Pentti Mikael Haanpää (* 14. Oktober 1905 in Pulkkila; † 30. September 1955 in Pyhäntä) war ein finnischer Schriftsteller, der vorwiegend Erzählungen und Romane über einfache Menschen aus dem Volk verfasste, etwa Landstreicher, Schuster, Flößer, Soldaten. Dabei wusste der Bauernsohn und „Meister der kleinen Form“[1] in zahlreichen Kurzgeschichten auch Episoden, die unbedeutend erscheinen, Kontur zu verleihen. Seine Sprache ist derb und hintersinnig zugleich. Bei der etablierten Kritik machte sich „Naturtalent“ Haanpää um 1930 durch seine sozialistischen und antimilitaristischen Positionen unbeliebt, so dass er nur noch in kleinen linken Verlagen veröffentlichen konnte. 1948 verlieh ihm der Staatspräsident die Pro-Finlandia-Medaille. Haanpää starb mit knapp 50 Jahren wahrscheinlich in Folge eines Unfalls.

Leben und Werk[Bearbeiten | Quelltext bearbeiten]

Auch die Vorfahren Haanpääs, ebenfalls einfache Bauern, schrieben bereits. Zum Teil bekleideten sie in ihrer Region öffentliche Ämter. Haanpää sah sich schon mit 16, nach der Volksschule, als Schriftsteller und veröffentlichte in Zeitschriften. Er absolvierte ein paar Fernstudienkurse der Volkshochschule. Einen Beruf erlernte er nicht. Seinen Lebensunterhalt verdiente er mit Landwirtschaft und Fischerei, wenn die Einkünfte als Schriftsteller gerade nicht ausreichten. Für Richard Semrau habe Haanpää mit Teikka, einem Wanderarbeiter, die erste fordernde proletarische Figur in der finnischen Prosa geschaffen.[2] Trotz ihrer Sympathie für die benachbarte Sowjetunion bleiben sowohl Teikka als auch sein Schöpfer mangels einer gewerkschaftlichen Bewegung in der Gegend Einzelkämpfer. Vom Kriegsdienst abgesehen, verbrachte Haanpää sein ganzes Leben in seinem Heimatdorf Piippola. Ab und zu reiste er nach Helsinki, einmal zum Eismeer und nach China. Einige Versuche, einen städtischen Beruf zu ergreifen oder gar nach Kanada auszuwandern, scheiterten. Zwar litt er unter der heimatlichen Enge und Eintönigkeit, nahm sie jedoch seiner Verwurzelung zuliebe in Kauf.[3]
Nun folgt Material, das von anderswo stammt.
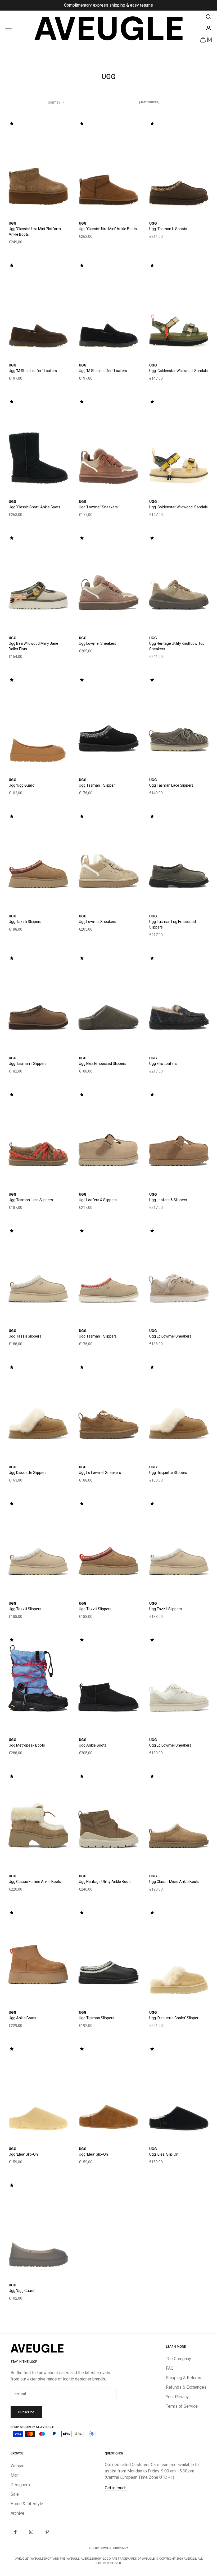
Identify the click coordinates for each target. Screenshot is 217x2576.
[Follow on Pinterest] (47, 2532)
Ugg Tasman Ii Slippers (28, 1063)
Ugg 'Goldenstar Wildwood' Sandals (178, 371)
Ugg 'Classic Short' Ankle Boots (34, 507)
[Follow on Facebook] (15, 2532)
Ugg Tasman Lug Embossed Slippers (172, 924)
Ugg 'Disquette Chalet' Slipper (173, 2018)
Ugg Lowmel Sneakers (97, 643)
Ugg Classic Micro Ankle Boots (174, 1881)
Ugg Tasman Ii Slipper (97, 785)
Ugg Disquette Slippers (28, 1472)
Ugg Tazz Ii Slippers (25, 922)
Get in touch (115, 2487)
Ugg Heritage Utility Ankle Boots (105, 1881)
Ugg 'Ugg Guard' (22, 785)
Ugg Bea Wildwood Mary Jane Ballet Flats (33, 646)
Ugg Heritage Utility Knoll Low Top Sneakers (177, 646)
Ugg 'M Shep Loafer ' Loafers (33, 371)
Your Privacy (177, 2396)
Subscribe (26, 2412)
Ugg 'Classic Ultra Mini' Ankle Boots (108, 229)
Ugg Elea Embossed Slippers (102, 1063)
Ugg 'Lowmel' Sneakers (98, 507)
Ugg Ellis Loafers (163, 1063)
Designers (20, 2484)
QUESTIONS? (114, 2453)
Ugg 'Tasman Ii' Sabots (168, 229)
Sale (15, 2494)
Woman (17, 2465)
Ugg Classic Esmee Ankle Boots (35, 1881)
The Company (178, 2358)
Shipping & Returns (183, 2377)
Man (15, 2475)
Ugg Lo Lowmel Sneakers (170, 1336)
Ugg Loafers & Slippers (98, 1200)
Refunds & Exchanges (186, 2387)
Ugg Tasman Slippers (96, 2018)
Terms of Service (182, 2406)
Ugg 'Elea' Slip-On (23, 2154)
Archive (17, 2513)
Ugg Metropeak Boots (27, 1745)
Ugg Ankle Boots (92, 1745)
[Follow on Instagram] (31, 2532)
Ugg (12, 223)
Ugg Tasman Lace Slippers (171, 785)
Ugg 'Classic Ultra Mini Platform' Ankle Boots (35, 231)
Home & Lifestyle (27, 2503)
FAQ (170, 2368)
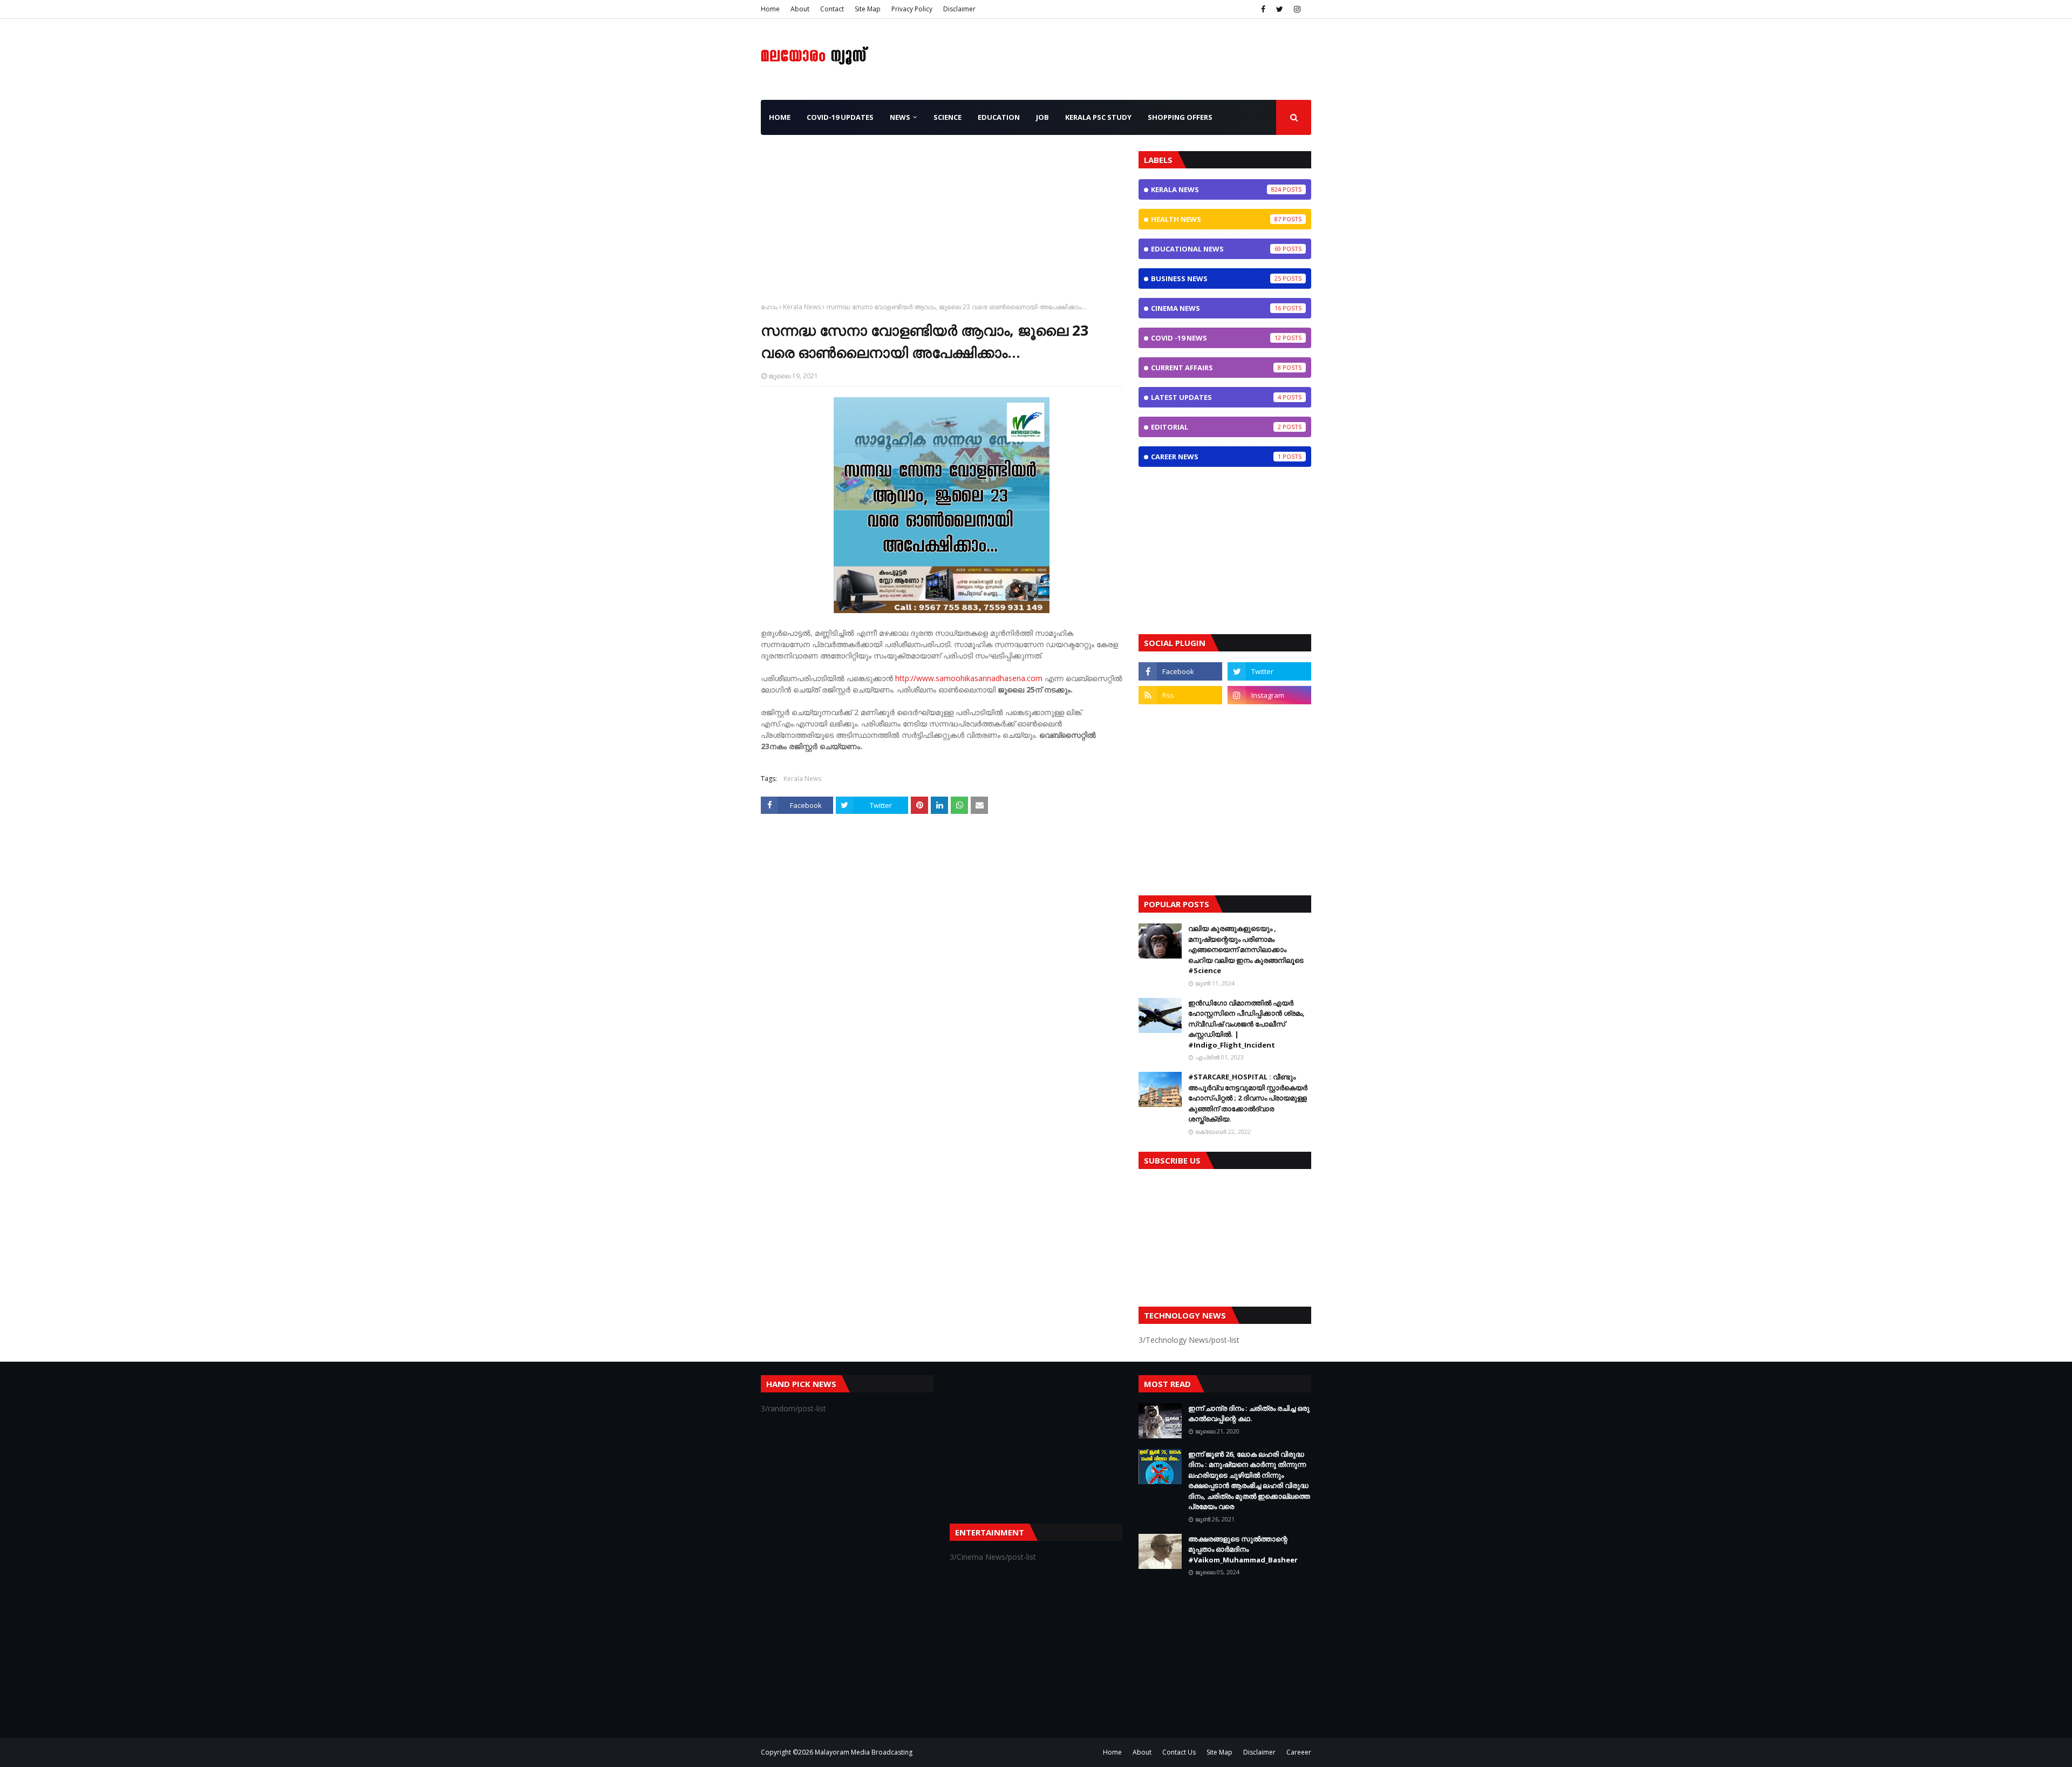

Teufelskreis der Lohnabhängigkeit[Bearbeiten | Quelltext bearbeiten]

Schon mit 20 gab Haanpää sein Debüt als Buchautor: Maantietä Pitkin (1925). Diese Erzählung brachte ihm überwiegend Lob ein. 1925/26 leistete er Militärdienst. Wie ungern er Soldat war, zeigt sein Buch Kenttä ja kasarmi (Exerzierplatz und Kaserne) von 1928, das ihm prompt Missfallen eintrug, gar „einen der größten Literaturskandale im Lande“ auslöste, wie Manfred Peter Hein berichtet. „Das gefeierte 'Naturtalent' hatte sich vergriffen, hatte die Nation bespuckt, hatte geistigen Selbstmord begangen.“[3] Zwei weitere Werke mit starker Sozialkritik, Noitaympyrä (Teufelskreis) und Vääpeli Sadon tapaus (Die Stiefel der Neun) aus den 1930er Jahren, konnten erst 1956 erscheinen. Der Verlag Kirjailijain Kustannusliike veröffentlichte immerhin mehrere Bände mit Erzählungen Haanpääs. Mit Kollegen wie Arvo Turtiainen, Katri Vala, Viljo Kajava und Elvi Sinervo gehörte Haanpää in dieser Zeit der marxistisch orientierten literarischen Gruppe Kiila (Keil) an.

Haanpää wurde zu beiden Kriegen gegen die Sowjetunion (dem Winterkrieg und dem Fortsetzungskrieg) eingezogen, sehr zu seinem Missfallen. Werke wie Korpisota (Urwaldkrieg) und das bereits erwähnte Yhdeksän miehen saappaat zeigen seine Assoziation des Krieges mit Armut und Leid. Im Roman Jauhot (Der Einfall des Gouverneurs) von 1949 werde der „unüberhörbare Unterton gesellschaftskritischer Anklage“ von der „holzschnittartigen, ebenso naturalistischen wie humoristischen Zeichnung der Menschen“ überdeckt, urteilt Kindlers. Haanpää verzichte auf jedes Moralisieren. „Die Sprache ist knapp, unsentimental, doch nicht ohne verhaltene Poesie.“[1]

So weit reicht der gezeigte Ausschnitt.